The formal argument, why we don't observe anything carrying color charge is gauge invariance: We can't observe anything which is not gauge invariant and we can't form color-charged gauge-invariant observables. That's why all we can observe are color-neutral objects, the socalled hadrons, which are very complicated bound states of quark and gluon fields. Usually they come as mesons (bound-states of a quark and an antiquark) or baryons (bound-states of three quarks). There are also hints of more "exotic" varieties like tetra quarks (consisting of two quarks and two antiquarks) as well as glue balls (formed purely by the gauge field/gluons). All we can observe of the strong interaction in a sense of "force" (if you want to use this word at all ;-)) is the residual interaction between color-neutral hadrons.

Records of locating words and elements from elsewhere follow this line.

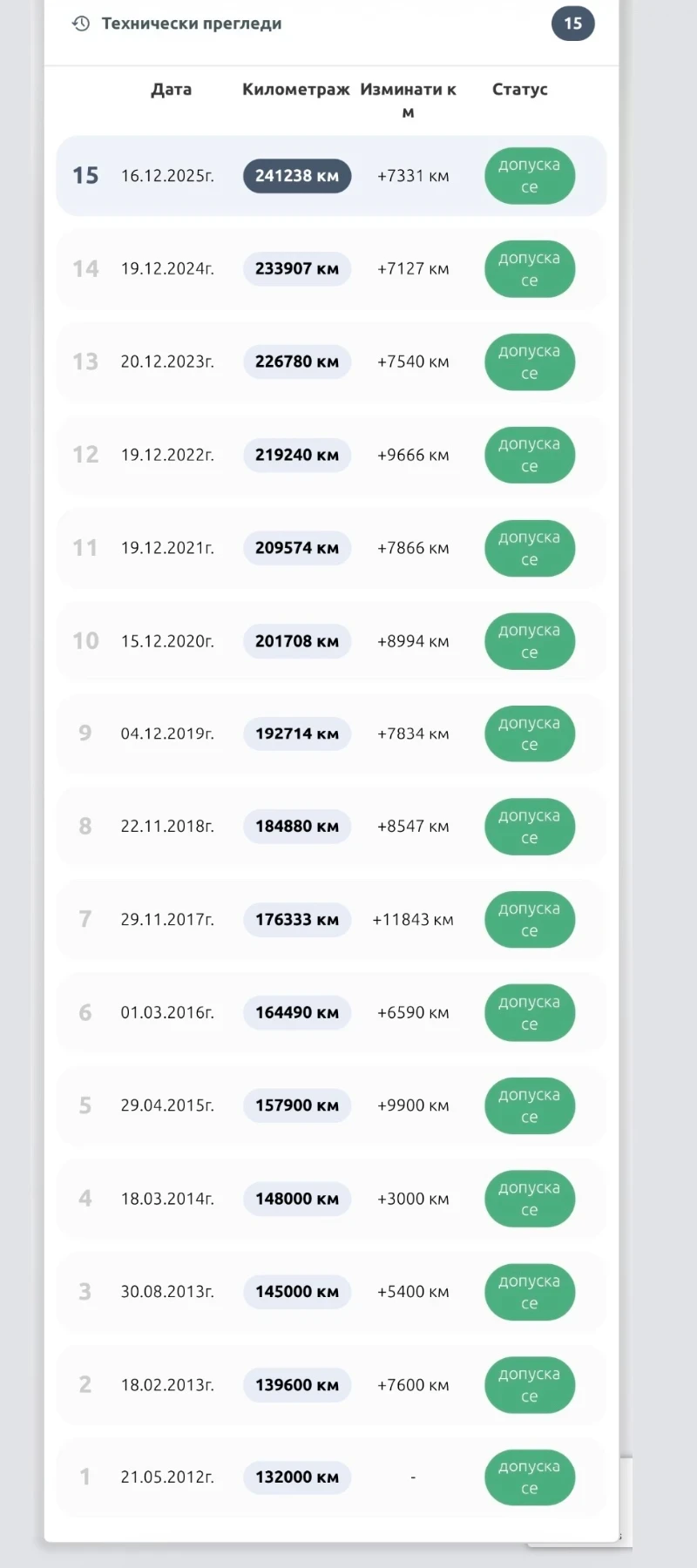
Task: Click the 241238 км mileage badge
Action: click(x=296, y=176)
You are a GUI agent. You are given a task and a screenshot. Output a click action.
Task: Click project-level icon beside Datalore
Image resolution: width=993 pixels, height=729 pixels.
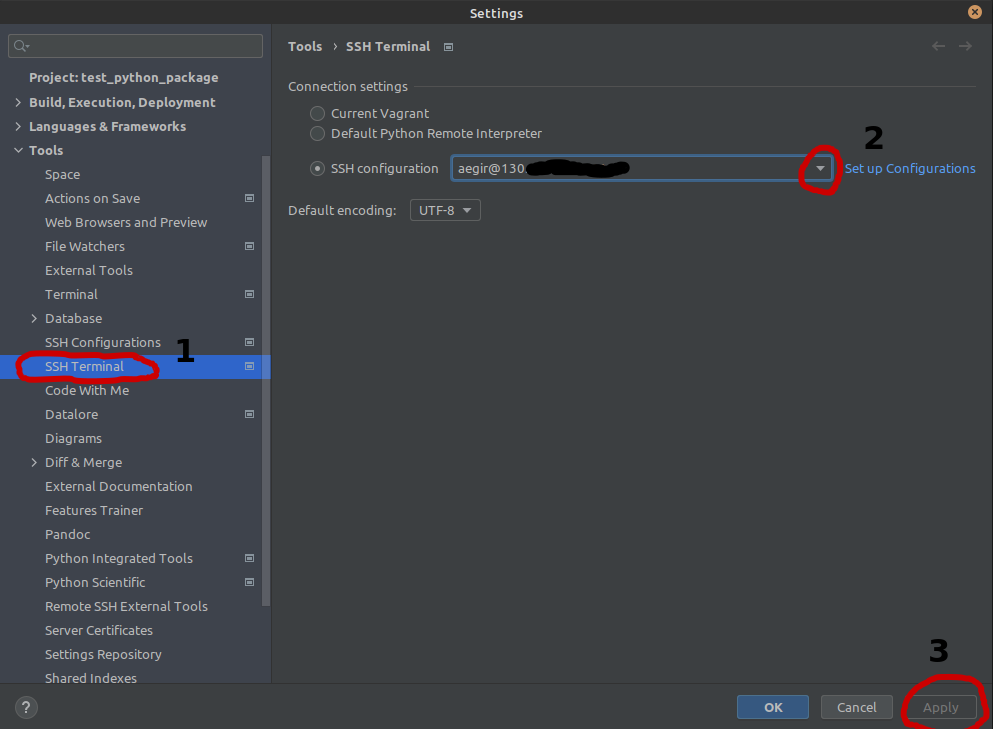[249, 414]
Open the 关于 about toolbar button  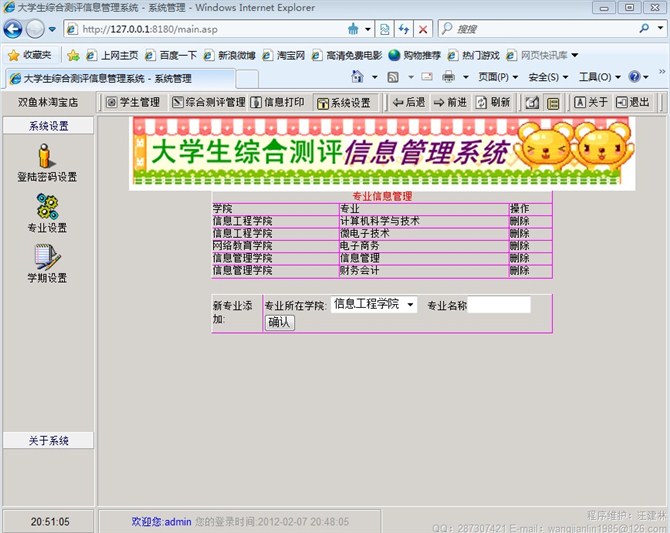tap(590, 102)
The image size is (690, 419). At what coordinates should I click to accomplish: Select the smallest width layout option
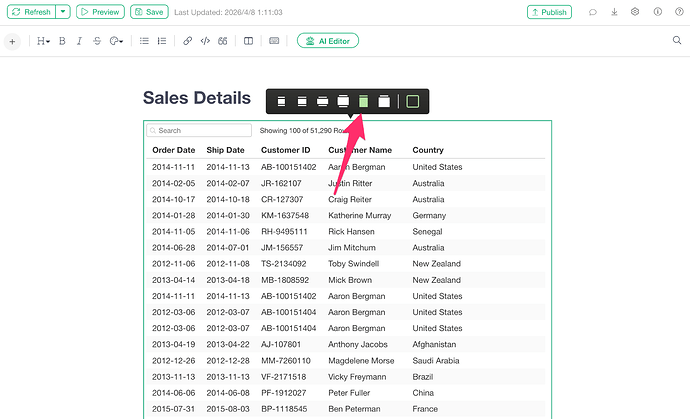(x=282, y=101)

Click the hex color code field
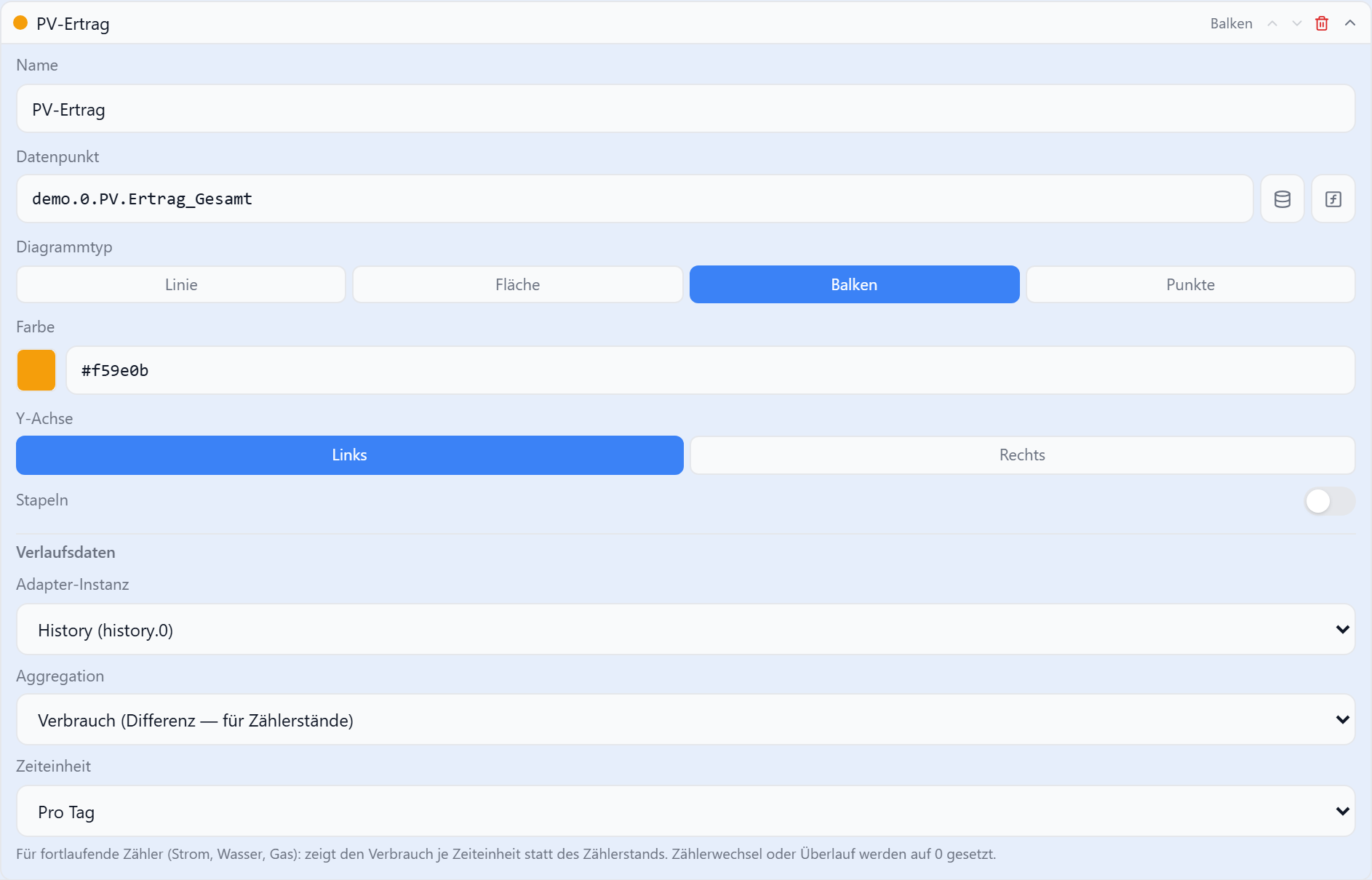click(710, 370)
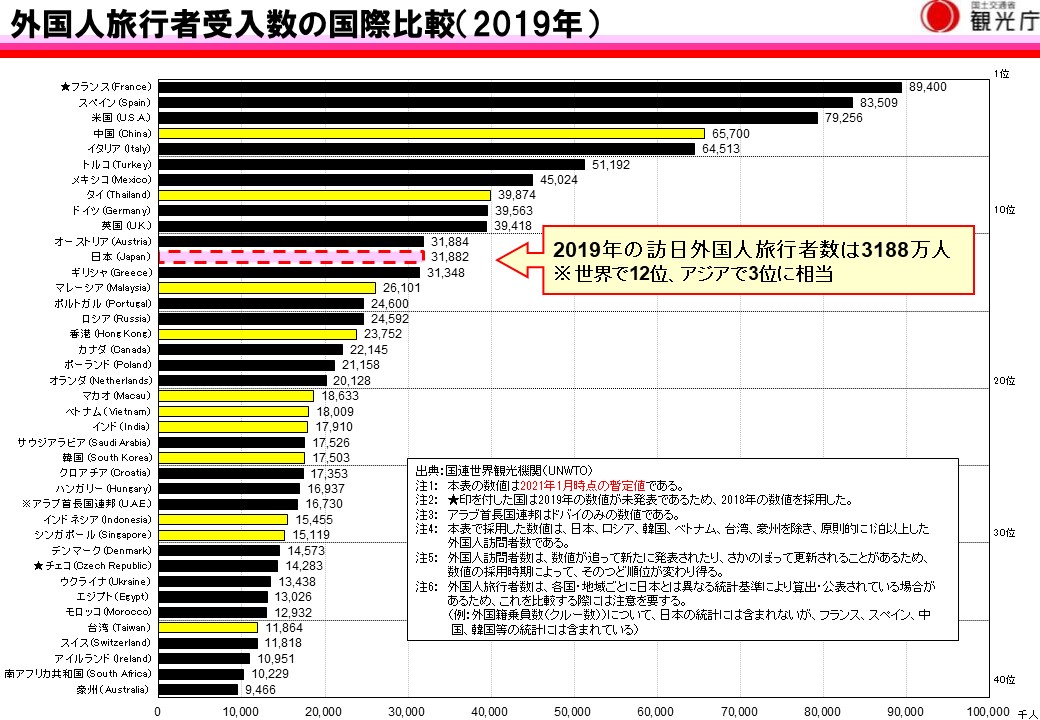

From a theoretical point of view in our macroscopic world, quarks and gluons are not the appropriate degrees of freedom to describe the strong interaction but rather effective theories of hadrons, which use the (residual) symmetries of QCD to constrain the corresponding models. Most important in this context is the approximate chiral symmetry of QCD in the light-quark sector (u- and d-quarks; to lesser extent also s-quarks), from which the pretty complicated interactions, e.g., between nucleons (protons and neutrons) can be understood, which describes then both the scattering between the nucleons as well as the formation of atomic nuclei as bound states of protons and neutrons. These interactions go also beyond simple two-body interactions, and an understanding of nuclear structure from these "first-principle approaches" is a (already quite successful) topic of ongoing research.
The understaning of the formation of the hadrons as bound states of quarks and gluons, however, is much more complicated. The most successful technique is lattice-gauge theory, where QCD is numerically evaluated approximating its action on a discrete space-time lattice using Monte-Carlo techniques. There are two varieties: "vacuum lattice-QCD". Here one of the greatest successes is the calculation of the hadronic mass spectrum, including the prediction of higher-mass states not yet observed. The other variety is "finite-temperature lattice-QCD", which studies the equation of state of strongly interacting matter and the corresponding phase diagram. In Nature this is relevant for (a) neutron stars and neutron-star mergers, which nowadays can be observed with "multi-messenger astronomy", i.e., via electromagnetic waves in a large range of wave lengths and, since 2015, with gravitational waves (as well as with neutrinos, at least in principle), and (b) in collisions of heavy nuclei (relativsitic heavy-ion collisions) as done at the LHC and SPS (CERN), RHIC (BNL), GSI (Darmstadt) and in upcoming new facilities like FAIR (Darmstadt), and NICA (Dubna).